§ **WHAT YOU HAVE TO DO**
Answer these from the Fork page.
(a) Which attribute of a FORK_JOIN task expects an array, and what does each array hold?
(b) In the sample configuration, which task references does the notification_join task list under joinOn?
(c) In the output of notification_join, what are the keys and what are their values?

§ **EXCERPT**
Skip to main content

Fork

"type" : "FORK_JOIN"

Introduction

A Fork operation in conductor, lets you run a specified list of other tasks or sub workflows in parallel. A fork task is followed by a join operation that waits on the forked tasks or sub workflows to finish. The JOIN task also collects outputs from each of the forked tasks or sub workflows.

Use Cases

FORK_JOIN tasks are typically used when a list of tasks can be run in parallel. E.g In a notification workflow, there could be multiple ways of sending notifications, i,e e-mail, SMS, HTTP etc.. These notifications are not dependent on each other, and so they can be run in parallel. In such cases, you can create 3 sub-lists of forked tasks for each of these operations.

Configuration

A FORK_JOIN task, has a forkTasks attribute that expects an array. Each array, is a sub-list of tasks. Each of these sub-lists and then invoked in parallel. The tasks defined within each sublist can be sequential or any other way as desired.

A FORK_JOIN task has to be followed by a JOIN operation. The JOIN operator specifies which of the forked tasks to joinOn (wait for completion) before moving to the next stage in the workflow.

[
{
"name": "fork_join",
"taskReferenceName": "my_fork_join_ref",
"type": "FORK_JOIN",
"forkTasks": [
[
{
"name": "process_notification_payload",
"taskReferenceName": "process_notification_payload_email",
"type": "SIMPLE"
},
{
"name": "email_notification",
"taskReferenceName": "email_notification_ref",
"type": "SIMPLE"
}
],
[
{
"name": "process_notification_payload",
"taskReferenceName": "process_notification_payload_sms",
"type": "SIMPLE"
},
{
"name": "sms_notification",
"taskReferenceName": "sms_notification_ref",
"type": "SIMPLE"
}
],
[
{
"name": "process_notification_payload",
"taskReferenceName": "process_notification_payload_http",
"type": "SIMPLE"
},
{
"name": "http_notification",
"taskReferenceName": "http_notification_ref",
"type": "SIMPLE"
}
]
]
},
{
"name": "notification_join",
"taskReferenceName": "notification_join_ref",
"type": "JOIN",
"joinOn": [
"email_notification_ref",
"sms_notification_ref"
]
}
]

Here is how the output of notification_join will look like. The output is a map, where the keys are the names of task references that were being joinOn. The corresponding values are the outputs of those tasks.


{
"email_notification_ref": {
"email_sent_at": "2021-11-06T07:37:17+0000",
"email_sent_to": "test@example.com"
},
"sms_notification_ref": {
"smm_sent_at": "2021-11-06T07:37:17+0129",
"sms_sen": "+1-425-555-0189"

§ **COLLECTED MATERIAL**

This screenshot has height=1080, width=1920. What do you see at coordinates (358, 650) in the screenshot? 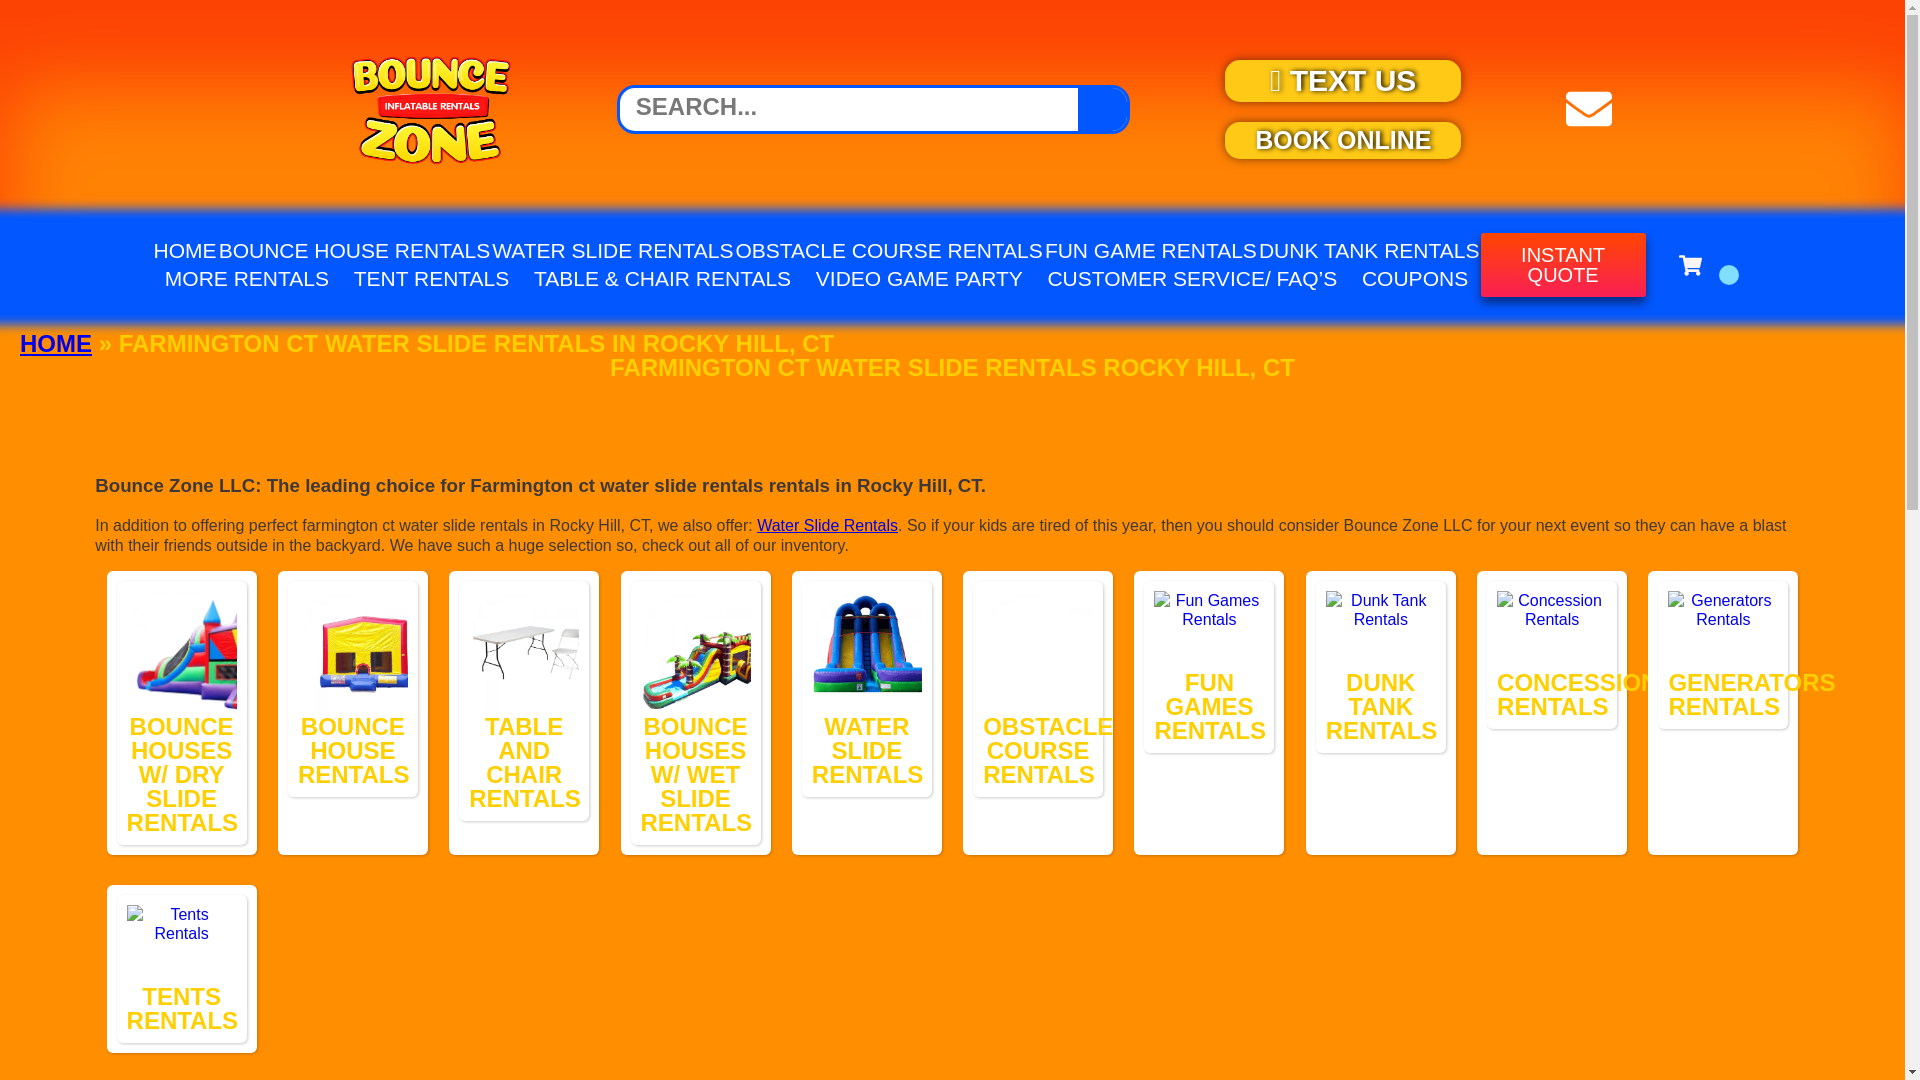
I see `Bounce House Rentals` at bounding box center [358, 650].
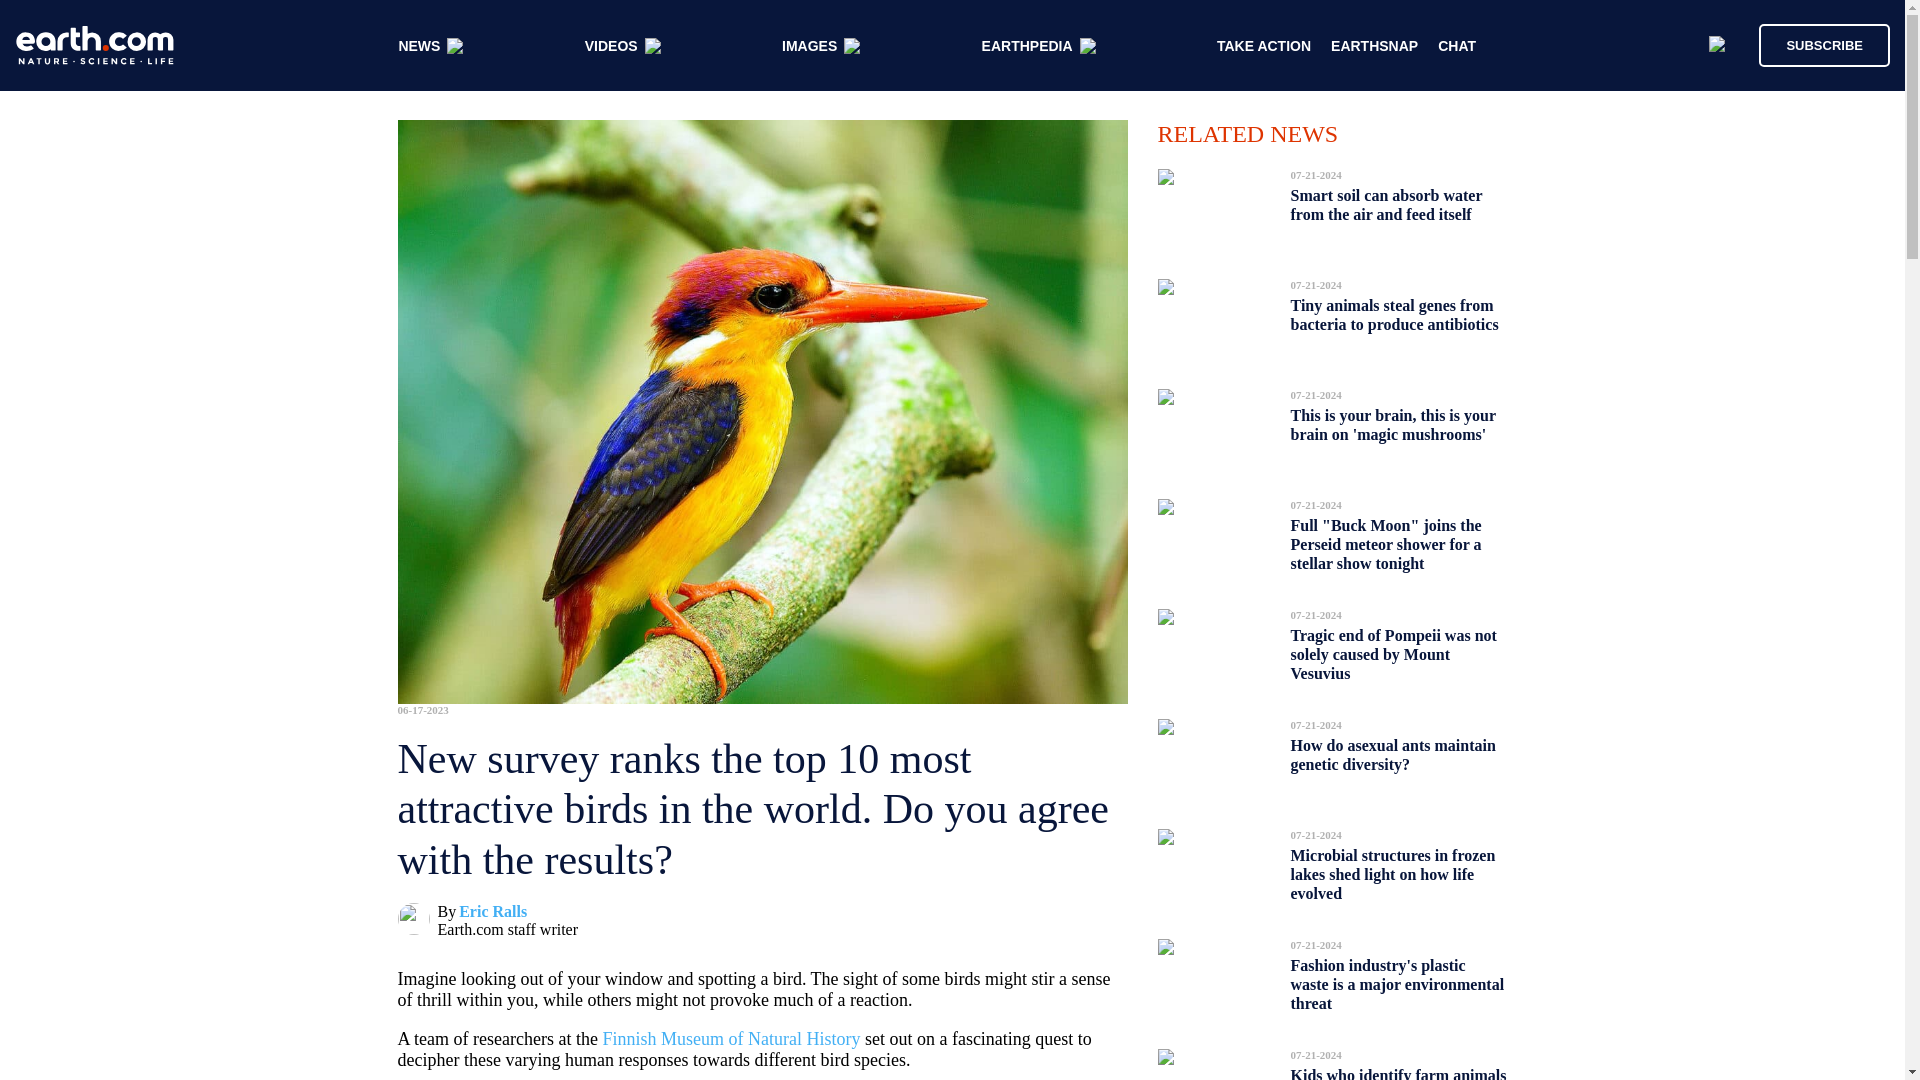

§ **TASK ANSWER**
(a) The forkTasks attribute expects an array, and each array is a sub-list of tasks.
(b) email_notification_ref and sms_notification_ref.
(c) The keys are the names of the task references being joined on, and the values are the outputs of those tasks.